= The Zane Grey Show =

American radio Western drama (1947–1948)

The Zane Grey Show is an American Western radio drama that was broadcast September 23, 1947 – February 24, 1948, on the Mutual Broadcasting System

==Overview==
The Zane Grey Show was a part of an emphasis on adventure programs at the Mutual Broadcasting System (MBS), the third major radio network in the United States during the 1930s and 1940s. Mutual competed on radio until the late 1990s, with the other "Big Three" American media networks: NBC, established in 1926; CBS, founded in 1927; and ABC, launched in 1943.

Grey's works until then had "received comparatively little attention from a script-hungry radio industry" and the series "could be the forerunner of a cycle of Western fare for adult listeners" noted The New York Times. The main character of the show was "Tex Thorne", a Pony Express rider in the year before the American Civil War. The drama series drew from the published and unpublished works of Western author Zane Grey. The radio series was set in Purple Sage, an American frontier town near the Rocky Mountains of the Western United States.
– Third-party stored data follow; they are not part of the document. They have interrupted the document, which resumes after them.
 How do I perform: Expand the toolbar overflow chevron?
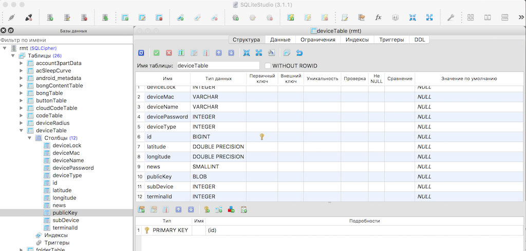[x=520, y=17]
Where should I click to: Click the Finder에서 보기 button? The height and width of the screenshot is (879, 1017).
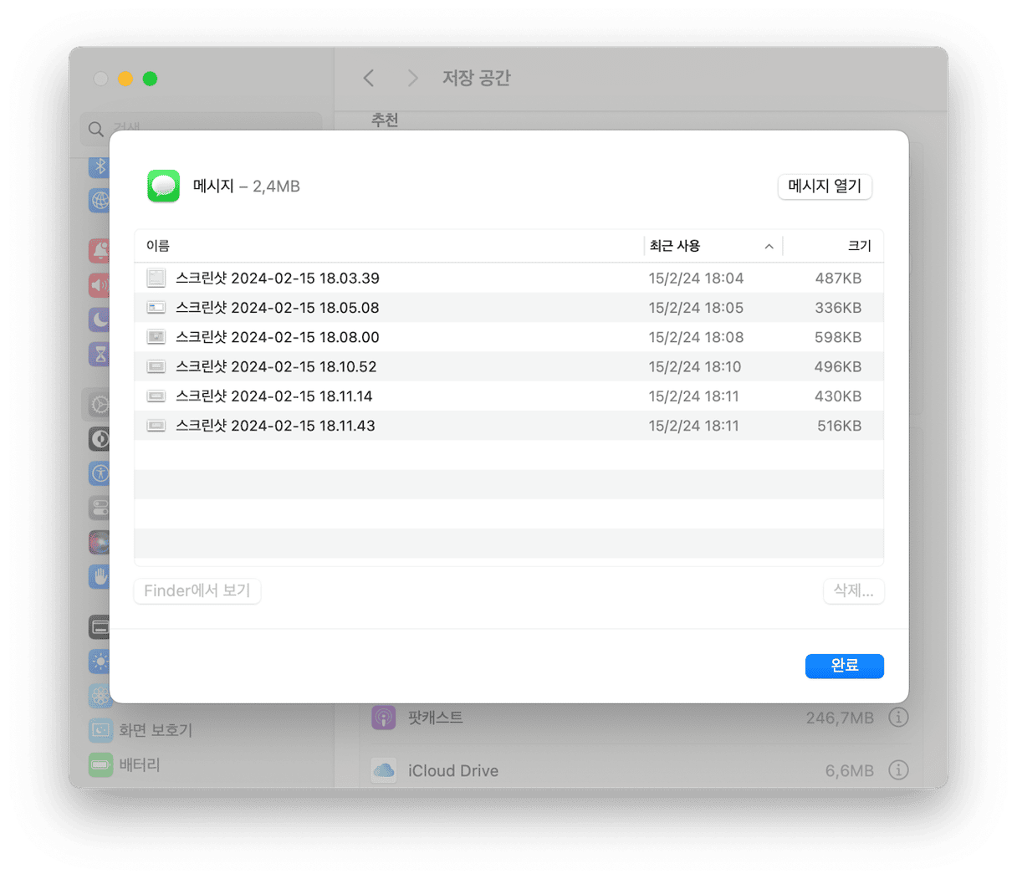click(x=197, y=591)
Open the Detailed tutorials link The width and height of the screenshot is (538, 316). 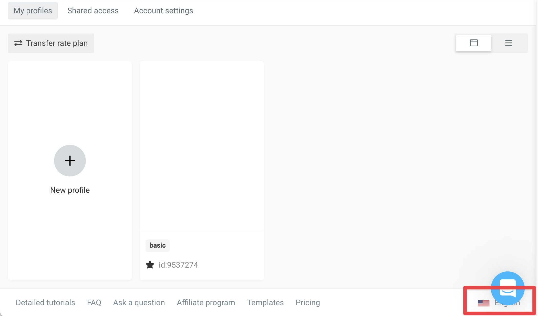(45, 303)
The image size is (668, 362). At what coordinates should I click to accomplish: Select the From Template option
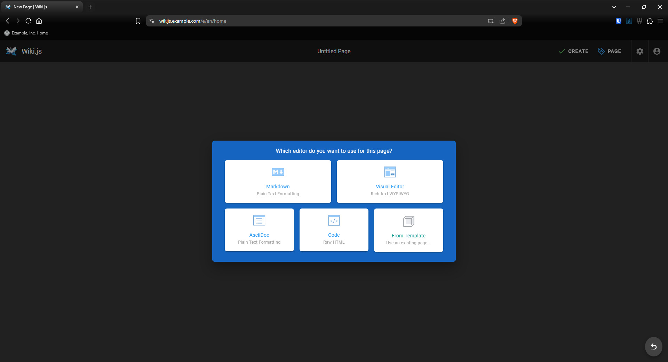pyautogui.click(x=408, y=230)
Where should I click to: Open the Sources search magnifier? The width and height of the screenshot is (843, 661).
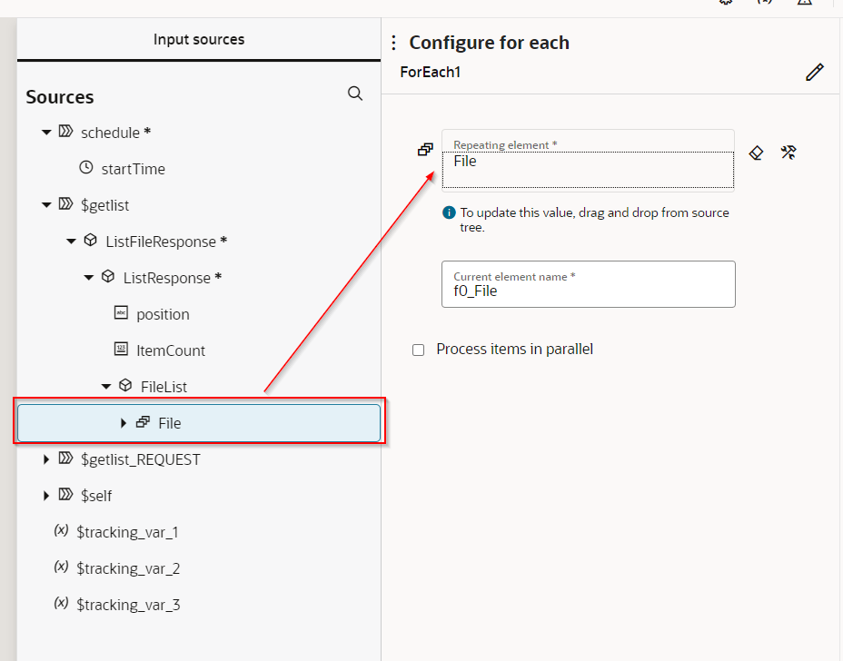[355, 94]
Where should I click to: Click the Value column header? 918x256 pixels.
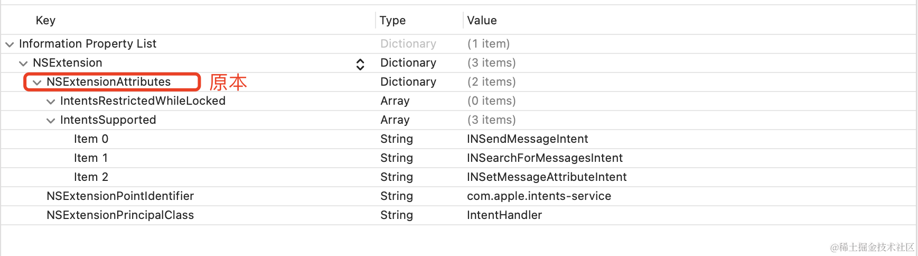pyautogui.click(x=482, y=21)
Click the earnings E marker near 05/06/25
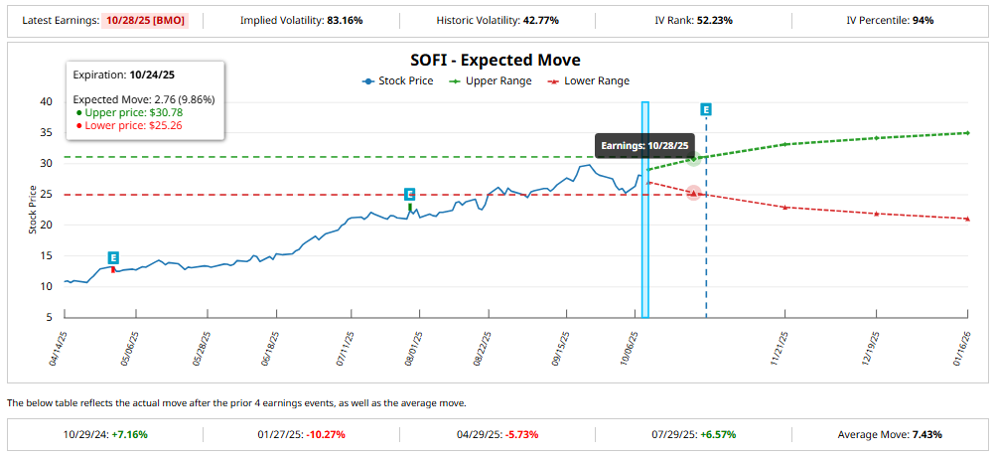 [113, 257]
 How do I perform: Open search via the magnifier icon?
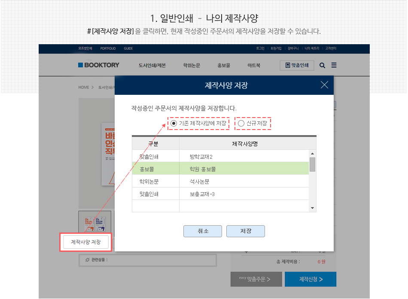322,65
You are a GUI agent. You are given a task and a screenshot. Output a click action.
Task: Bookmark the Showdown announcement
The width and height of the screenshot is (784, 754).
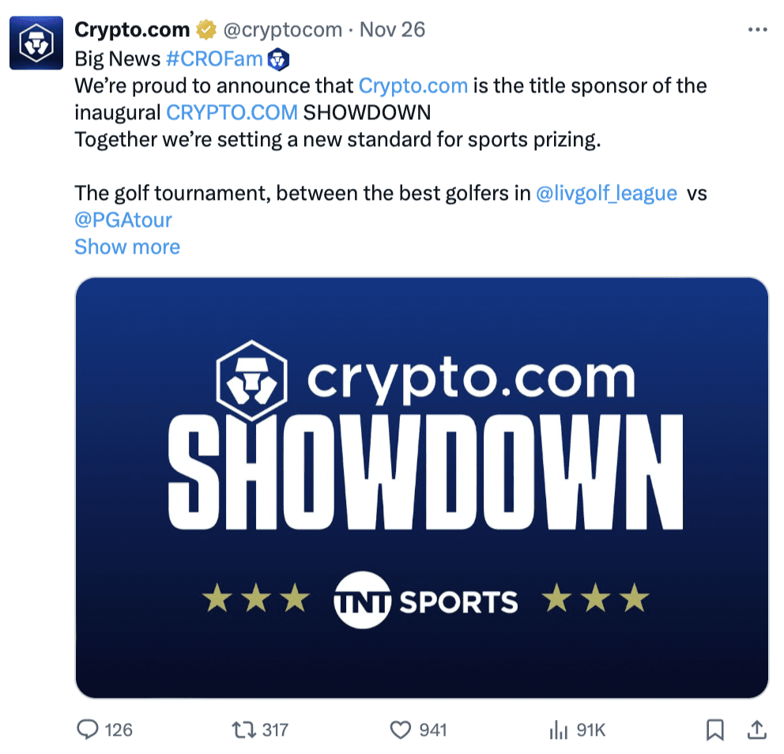[716, 731]
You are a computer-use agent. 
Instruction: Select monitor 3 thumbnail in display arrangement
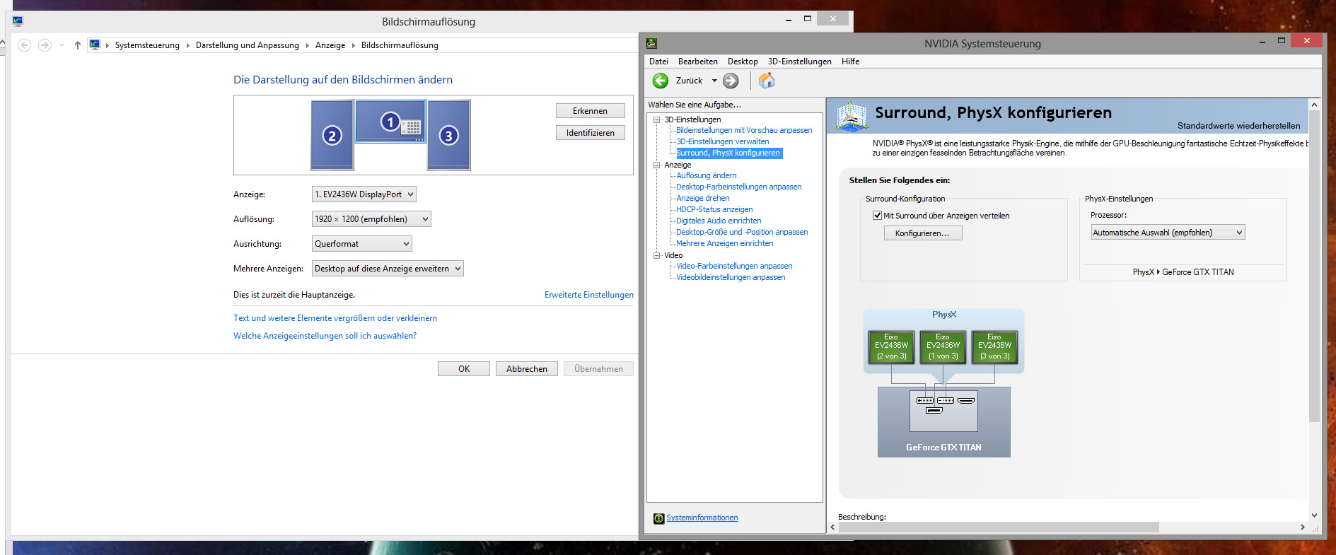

Western film and television actor Vic Perrin initially portrayed "Tex Thorne", but Jim Bannon took over that role in the series's second episode. Network executives at Mutual Broadcasting System said that they thought Perrin "sounded more like a villain than a hero". Don MacLaughlin portrayed and gave a different voice to the Pony Express carrier character "Tex Thorne" when the series originated from New York City studios. Radio voice and announcer Bill Forman was the narrator for the Zane Grey program on Mutual.

=== Episodes ===
The September 30, 1947, episode had Thorne failing to resolve conflict between a cattle rancher and the man who wanted to marry his daughter. Thorne eventually apprehended the man, who had wounded the rancher and killed the United States Marshal who tried to arrest him. Thorne insisted that the man had mental problems, which led to a life sentence in a prison hospital.

Four months later in the January 6, 1948, episode, Thorne rescued the husband of a rich sheep rancher from an erroneous murder conviction during the times of range wars in the Old West.

The February 17, 1948, episode dealt with the social and cultural problems that arose when a Native American young man fell in love with a white girl after he left his reservation and became a famous athlete in college.

==Production==

Stephen Slesinger was the producer. Directors included Paul Franklin and Emmett Paul. Franklin also wrote for the series. Harry Zimmerman led the orchestra. The series initially originated from Hollywood. It was moved to New York beginning with the October 21, 1947, episode. The half-hour program was broadcast on Tuesdays at 9:30 pm. Eastern Time. Priced at $2,500, the show was sustaining. Hawley Publications, which published the monthly Zane Grey Magazine, underwrote some of the program's expenses.

The trade publication Variety reported that The Zane Grey Show ended because it never met expectations of network executives and because of "disputes over control and the question of where the show should originate". Its competition included The Fred Waring Show on NBC. It was replaced by The Casebook of Gregory Hood.

==Critical response==
A review of the premiere episode in Variety said that The Zane Grey Show "reduces the late Zane Grey's popular Westerns to practically Lone Ranger fare" and added that it followed a formula typical of Westerns. The review called the acting "undistinguished ... without major flaws" and said that the directing and writing were "capable".

The trade publication Billboard said in a review of the same episode, "Action was frequent and violent", with sound effects such that "for minutes at a time it was difficult to tell who was doing what to whom". The review added that Perrin's portrayal "made Tex sound properly infantile, dashing, and romantic."

Media critic John Crosby commented on the use of clichés in the program, writing, "the dialogue employed on this show is even more historic than the plots". He also noted, "There's a good deal of shooting but no one – not even the rustlers – gets hurt much."